→ AIM
Return each line of the data below that contains the string "plus". Case counts.

[Records]

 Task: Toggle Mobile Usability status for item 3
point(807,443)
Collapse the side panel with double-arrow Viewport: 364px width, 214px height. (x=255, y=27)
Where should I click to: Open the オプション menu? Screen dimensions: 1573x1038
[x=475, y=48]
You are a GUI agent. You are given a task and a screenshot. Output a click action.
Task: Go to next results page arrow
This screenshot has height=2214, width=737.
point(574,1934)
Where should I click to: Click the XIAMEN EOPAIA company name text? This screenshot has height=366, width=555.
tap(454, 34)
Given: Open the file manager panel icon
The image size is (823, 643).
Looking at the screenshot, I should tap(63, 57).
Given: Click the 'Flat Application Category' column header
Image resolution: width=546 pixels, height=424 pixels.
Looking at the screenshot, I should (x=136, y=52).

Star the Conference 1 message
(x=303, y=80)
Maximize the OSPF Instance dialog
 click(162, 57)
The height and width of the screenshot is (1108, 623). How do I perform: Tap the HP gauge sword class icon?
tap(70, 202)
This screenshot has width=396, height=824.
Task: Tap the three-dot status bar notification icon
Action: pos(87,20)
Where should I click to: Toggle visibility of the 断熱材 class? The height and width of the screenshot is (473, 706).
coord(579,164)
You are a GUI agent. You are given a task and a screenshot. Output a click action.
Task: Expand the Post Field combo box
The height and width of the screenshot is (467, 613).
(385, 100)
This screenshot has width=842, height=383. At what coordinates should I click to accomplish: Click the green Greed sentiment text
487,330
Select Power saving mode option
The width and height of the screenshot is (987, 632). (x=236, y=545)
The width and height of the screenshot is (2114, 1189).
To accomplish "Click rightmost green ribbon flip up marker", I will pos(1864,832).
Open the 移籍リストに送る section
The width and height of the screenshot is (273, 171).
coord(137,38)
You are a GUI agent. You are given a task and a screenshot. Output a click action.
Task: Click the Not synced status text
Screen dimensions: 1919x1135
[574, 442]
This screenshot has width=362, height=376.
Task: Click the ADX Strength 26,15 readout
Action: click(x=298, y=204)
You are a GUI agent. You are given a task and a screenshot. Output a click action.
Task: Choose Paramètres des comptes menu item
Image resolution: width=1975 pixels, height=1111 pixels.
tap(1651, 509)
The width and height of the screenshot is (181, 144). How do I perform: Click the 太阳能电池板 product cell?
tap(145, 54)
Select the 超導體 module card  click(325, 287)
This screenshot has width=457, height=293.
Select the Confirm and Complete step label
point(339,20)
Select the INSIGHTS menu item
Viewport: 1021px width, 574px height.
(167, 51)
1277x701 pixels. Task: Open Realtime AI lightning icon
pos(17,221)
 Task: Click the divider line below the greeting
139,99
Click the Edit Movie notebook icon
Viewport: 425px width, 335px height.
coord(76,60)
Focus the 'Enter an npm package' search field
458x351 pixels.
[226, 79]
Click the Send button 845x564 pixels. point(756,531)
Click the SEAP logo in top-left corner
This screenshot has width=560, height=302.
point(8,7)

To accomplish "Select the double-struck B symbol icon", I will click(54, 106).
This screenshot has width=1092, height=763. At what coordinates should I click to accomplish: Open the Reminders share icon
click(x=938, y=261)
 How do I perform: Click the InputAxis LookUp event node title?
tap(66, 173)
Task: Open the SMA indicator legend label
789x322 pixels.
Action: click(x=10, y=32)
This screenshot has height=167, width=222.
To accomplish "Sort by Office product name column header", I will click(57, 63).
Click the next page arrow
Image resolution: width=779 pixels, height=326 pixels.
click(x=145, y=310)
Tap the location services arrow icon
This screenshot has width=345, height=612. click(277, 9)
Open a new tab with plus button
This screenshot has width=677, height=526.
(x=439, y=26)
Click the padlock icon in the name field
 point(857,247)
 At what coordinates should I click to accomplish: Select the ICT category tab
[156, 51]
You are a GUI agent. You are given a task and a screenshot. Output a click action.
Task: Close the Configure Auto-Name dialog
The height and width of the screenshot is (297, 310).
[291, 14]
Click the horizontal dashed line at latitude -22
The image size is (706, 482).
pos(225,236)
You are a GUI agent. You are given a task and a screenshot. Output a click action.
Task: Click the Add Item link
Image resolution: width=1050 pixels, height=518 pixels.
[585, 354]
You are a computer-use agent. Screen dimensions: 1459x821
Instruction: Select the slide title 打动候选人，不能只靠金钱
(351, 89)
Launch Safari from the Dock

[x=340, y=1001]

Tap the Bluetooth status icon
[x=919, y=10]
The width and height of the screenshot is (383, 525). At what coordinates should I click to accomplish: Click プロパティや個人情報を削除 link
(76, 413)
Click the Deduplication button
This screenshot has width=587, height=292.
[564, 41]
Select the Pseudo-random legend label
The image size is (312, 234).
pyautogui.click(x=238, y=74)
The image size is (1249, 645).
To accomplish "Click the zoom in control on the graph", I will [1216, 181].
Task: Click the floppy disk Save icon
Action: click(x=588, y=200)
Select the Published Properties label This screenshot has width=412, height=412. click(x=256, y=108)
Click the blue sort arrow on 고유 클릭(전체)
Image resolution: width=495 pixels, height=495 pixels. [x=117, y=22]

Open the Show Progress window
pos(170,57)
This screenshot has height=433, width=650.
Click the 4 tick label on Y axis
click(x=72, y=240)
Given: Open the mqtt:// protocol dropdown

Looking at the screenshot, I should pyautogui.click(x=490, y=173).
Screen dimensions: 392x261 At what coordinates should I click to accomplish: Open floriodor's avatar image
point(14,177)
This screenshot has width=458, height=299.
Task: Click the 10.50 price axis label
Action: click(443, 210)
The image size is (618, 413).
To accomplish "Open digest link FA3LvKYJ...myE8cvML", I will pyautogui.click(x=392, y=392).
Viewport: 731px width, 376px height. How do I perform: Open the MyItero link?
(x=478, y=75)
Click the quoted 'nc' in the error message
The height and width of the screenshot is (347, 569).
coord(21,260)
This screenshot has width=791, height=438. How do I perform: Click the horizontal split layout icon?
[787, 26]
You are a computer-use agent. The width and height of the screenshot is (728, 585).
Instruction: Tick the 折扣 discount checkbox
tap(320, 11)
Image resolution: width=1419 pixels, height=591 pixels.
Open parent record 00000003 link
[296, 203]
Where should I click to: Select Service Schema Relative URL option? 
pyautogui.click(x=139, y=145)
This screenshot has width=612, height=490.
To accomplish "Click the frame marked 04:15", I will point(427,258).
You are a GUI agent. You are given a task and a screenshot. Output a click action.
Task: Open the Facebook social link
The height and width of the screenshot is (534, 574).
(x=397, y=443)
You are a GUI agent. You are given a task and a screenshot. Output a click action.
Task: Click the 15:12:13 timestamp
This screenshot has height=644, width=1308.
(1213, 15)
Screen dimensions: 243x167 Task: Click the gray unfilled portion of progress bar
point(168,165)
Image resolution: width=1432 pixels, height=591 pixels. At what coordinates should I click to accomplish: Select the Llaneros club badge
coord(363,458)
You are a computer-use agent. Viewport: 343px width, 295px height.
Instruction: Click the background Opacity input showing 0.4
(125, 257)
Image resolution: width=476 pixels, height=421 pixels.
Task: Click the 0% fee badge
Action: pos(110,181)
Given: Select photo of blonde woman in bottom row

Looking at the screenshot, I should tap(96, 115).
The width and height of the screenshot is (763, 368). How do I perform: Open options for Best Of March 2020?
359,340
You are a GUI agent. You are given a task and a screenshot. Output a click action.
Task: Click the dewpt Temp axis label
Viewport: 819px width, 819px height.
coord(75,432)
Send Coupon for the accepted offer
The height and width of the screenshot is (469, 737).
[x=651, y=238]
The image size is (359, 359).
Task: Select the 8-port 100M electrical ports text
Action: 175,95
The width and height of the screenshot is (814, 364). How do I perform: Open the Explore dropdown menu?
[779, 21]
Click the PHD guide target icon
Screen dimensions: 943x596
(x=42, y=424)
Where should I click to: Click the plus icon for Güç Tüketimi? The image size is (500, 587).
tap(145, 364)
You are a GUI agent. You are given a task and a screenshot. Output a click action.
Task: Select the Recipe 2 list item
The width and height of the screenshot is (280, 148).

→ ANSWER TO THIS PROBLEM
Open a new tab with plus button
Where should I click to: Click the plus icon for Güç Tüketimi? The image size is (500, 587).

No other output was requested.